Two of the bodyguards were present, but were outside the restaurant when the attack took place.
Jalisco is the heartland of one of Mexico’s most powerful criminal gangs, the Jalisco New Generation Cartel.
The gang controls much of the state since it rose to power during the former governor’s term from 2013 to 2018.
“This assassination could mark the start of a real season of political violence to Mexico,” said Al Jazeera’s John Holman, reporting from Mexico City.
The country is going to hold its biggest election in July next year and the run-up to the polls usually marks the time when “criminal groups try to position their own candidate and they often do that by murdering rivals”, he added.
Mexico has been marred by gang violence for years.

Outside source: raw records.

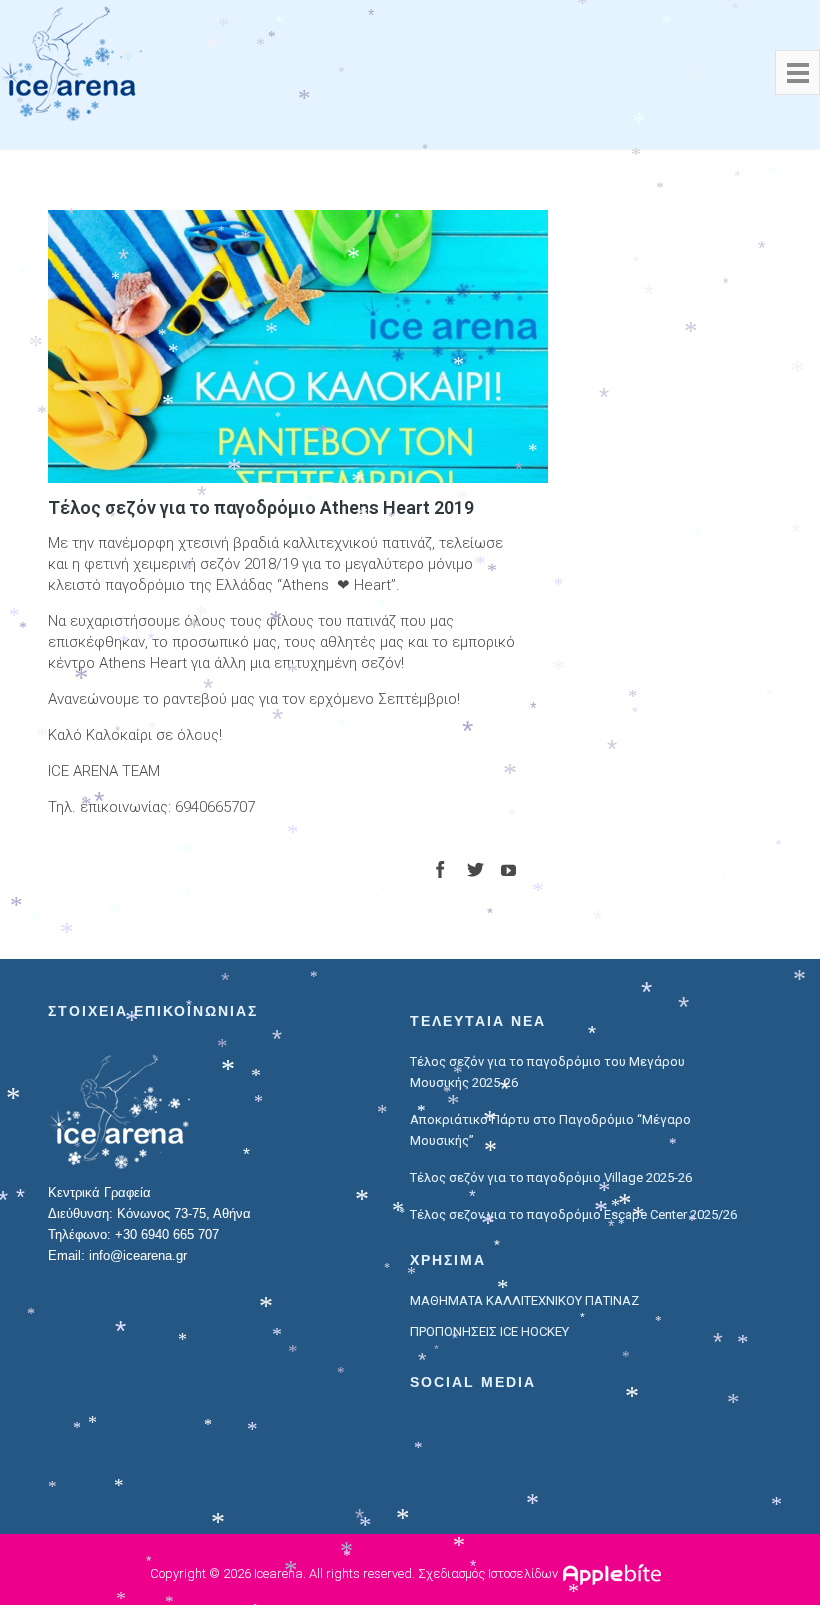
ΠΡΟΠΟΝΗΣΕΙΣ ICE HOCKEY (489, 1331)
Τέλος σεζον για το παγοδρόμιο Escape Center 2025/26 (573, 1214)
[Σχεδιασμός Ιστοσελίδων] (614, 1573)
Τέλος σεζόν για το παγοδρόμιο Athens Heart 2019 (261, 507)
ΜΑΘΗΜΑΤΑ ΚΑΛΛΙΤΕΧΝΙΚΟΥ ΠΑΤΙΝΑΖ (524, 1300)
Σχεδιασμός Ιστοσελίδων (488, 1573)
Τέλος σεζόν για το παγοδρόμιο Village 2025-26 (551, 1177)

More than 34,500 murders were reported last year, but the country already set a new record as during the first six months of 2020 there were more than 17,400 murders – a 1.7 percent increase compared with the same period last year.
The investigation into Sandoval’s killing is not going to be easy as the restaurant’s staff cleaned up the crime scene and even removed security cameras, said Holman.